In the ANE when a palace or temple was dedicated the king or god was said to sit on his throne and “take his rest”. It means he has completed his tasks, set everything in order, and now begins his normal rule and reign… For example:
Psalm 132:7 We will go into his tabernacles: we will worship at his footstool. 8 Arise, O Lord, into thy rest; thou, and the ark of thy strength. 13 For the Lord hath chosen Zion; he hath desired it for his habitation. 14 This is my rest for ever: here will I dwell; for I have desired it.
Hebrews 4:10 For he that is entered into his rest, he also hath ceased from his own works, as God did from his.
Isaiah 66:1 Thus saith the Lord, The heaven is my throne, and the earth is my footstool: where is the house that ye build unto me? and where is the place of my rest?

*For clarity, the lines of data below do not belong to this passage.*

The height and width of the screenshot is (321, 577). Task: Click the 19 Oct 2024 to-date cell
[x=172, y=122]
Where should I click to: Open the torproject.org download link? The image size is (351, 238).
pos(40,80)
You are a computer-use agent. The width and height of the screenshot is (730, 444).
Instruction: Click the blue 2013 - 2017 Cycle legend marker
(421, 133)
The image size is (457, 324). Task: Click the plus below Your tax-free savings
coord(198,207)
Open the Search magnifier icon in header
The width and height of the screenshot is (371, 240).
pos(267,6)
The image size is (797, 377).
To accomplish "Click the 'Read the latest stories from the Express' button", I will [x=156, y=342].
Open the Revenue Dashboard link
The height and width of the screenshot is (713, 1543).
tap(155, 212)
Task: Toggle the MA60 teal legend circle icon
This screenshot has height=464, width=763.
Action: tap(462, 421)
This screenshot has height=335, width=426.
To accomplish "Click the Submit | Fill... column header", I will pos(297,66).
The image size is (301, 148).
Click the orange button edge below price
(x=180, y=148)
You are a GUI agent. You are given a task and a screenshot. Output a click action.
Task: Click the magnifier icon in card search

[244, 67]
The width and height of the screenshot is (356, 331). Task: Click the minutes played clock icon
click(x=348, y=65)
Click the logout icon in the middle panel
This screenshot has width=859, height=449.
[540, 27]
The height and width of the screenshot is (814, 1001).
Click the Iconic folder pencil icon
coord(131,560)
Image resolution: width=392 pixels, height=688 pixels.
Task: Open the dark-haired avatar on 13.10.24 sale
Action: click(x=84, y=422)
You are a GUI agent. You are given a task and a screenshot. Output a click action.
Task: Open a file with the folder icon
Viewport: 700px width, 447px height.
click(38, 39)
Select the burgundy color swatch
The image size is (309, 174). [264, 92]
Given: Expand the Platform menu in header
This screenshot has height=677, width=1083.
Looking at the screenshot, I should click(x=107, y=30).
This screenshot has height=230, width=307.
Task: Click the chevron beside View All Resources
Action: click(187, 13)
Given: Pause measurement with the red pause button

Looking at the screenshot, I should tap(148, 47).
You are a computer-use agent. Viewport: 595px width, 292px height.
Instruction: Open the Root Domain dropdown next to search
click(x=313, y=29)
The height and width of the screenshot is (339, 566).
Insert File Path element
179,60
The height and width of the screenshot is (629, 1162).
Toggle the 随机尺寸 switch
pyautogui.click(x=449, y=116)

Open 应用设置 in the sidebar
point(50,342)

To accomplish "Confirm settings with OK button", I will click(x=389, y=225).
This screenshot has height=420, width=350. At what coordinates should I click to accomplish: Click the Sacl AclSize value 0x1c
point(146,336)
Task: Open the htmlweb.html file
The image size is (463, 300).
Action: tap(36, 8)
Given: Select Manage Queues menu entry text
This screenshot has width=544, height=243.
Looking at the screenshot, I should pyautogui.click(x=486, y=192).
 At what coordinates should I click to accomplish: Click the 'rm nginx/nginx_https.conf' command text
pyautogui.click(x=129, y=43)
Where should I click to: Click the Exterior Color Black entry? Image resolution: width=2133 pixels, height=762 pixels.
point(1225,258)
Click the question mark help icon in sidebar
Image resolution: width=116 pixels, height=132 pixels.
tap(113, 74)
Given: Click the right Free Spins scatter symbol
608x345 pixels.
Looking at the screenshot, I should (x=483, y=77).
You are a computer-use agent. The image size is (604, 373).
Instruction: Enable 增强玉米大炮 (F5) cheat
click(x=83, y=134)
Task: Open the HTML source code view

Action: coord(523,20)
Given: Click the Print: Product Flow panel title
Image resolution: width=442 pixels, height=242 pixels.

The 7 days relate to the Cosmic Temple Inauguration. Man is installed in the temple as God’s Image i.e. His likeness, representative, priest, caretaker… The most respectful reading we can give to the text, and the most “literal” understanding, is the one that comes from their world, not ours.
Theologian, historian and Christian apologist Dr. John P. Dickson, dealing with the history and interpretation of Genesis 1, notes the following:
” It is well known that in Hebrew thought the number seven symbolizes ‘wholeness’ as a characteristic of God’s perfection. A well-known example is the seven-candle lamp stand, or Menorah, which has long been a symbol of the Jewish faith and is the emblem of the modern State of Israel. In Genesis 1, multiples of seven appear in extraordinary ways. For ancient readers, who were accustomed to taking notice of such things, these multiples of seven conveyed a powerful message. Seven was the divine number, the number of goodness and perfection. Its omnipresence in the opening chapter of the Bible makes an unmistakable point about the origin and nature of the universe itself. Consider the following:
- The first sentence of Genesis 1 consists of seven Hebrew words. Instantly, the ancient reader’s attention is focused.
- The second sentence contains exactly fourteen words. A pattern is developing.
- The word ‘earth’—one half of the created sphere—appears in the chapter 21 times.
- The word ‘heaven’—the other half of the created sphere—also appears 21 times.
- ‘God’, the lead actor, is mentioned exactly 35 times (7 x 5)
- The refrain ‘and it was so’, which concludes each creative act, occurs exactly seven times.
- The summary statement ‘God saw that it was good’ also occurs seven times.
- It hardly needs to be pointed out that the whole account is structured around seven scenes or seven days of the week.
The artistry of the chapter is stunning and, to ancient readers, unmistakable. It casts the creation as a work of art, sharing in the perfection of God and deriving from him. My point is obvious: short of including a prescript for the benefit of modern readers the original author could hardly have made it clearer that his message is being conveyed through literary rather than prosaic means.”
What we find in Genesis 1 is not exactly poetry of the type we find in the biblical book of Psalms but nor is it recognizable as simple prose. It is a rhythmic, symbolically- charged inventory of divine commands. None of this should trouble modern Christians, as if truths expressed by literary device were somehow less true than those expressed in simple prose. In fact the above is the “face-value” or “literal” reading of the passage.
This face-value reading does the following:
- Recognizes Genesis for the ancient document that it is.
- Finds no reason to impose a materialistic meaning on the text.
- Finds no reason to require the finding of scientific information “between the lines”.
- Avoids reducing Genesis to merely literary, metaphorical, or theological expressions.
- Poses no conflict with scientific thinking to the extent that it recognizes that the text does not offer scientific explanations.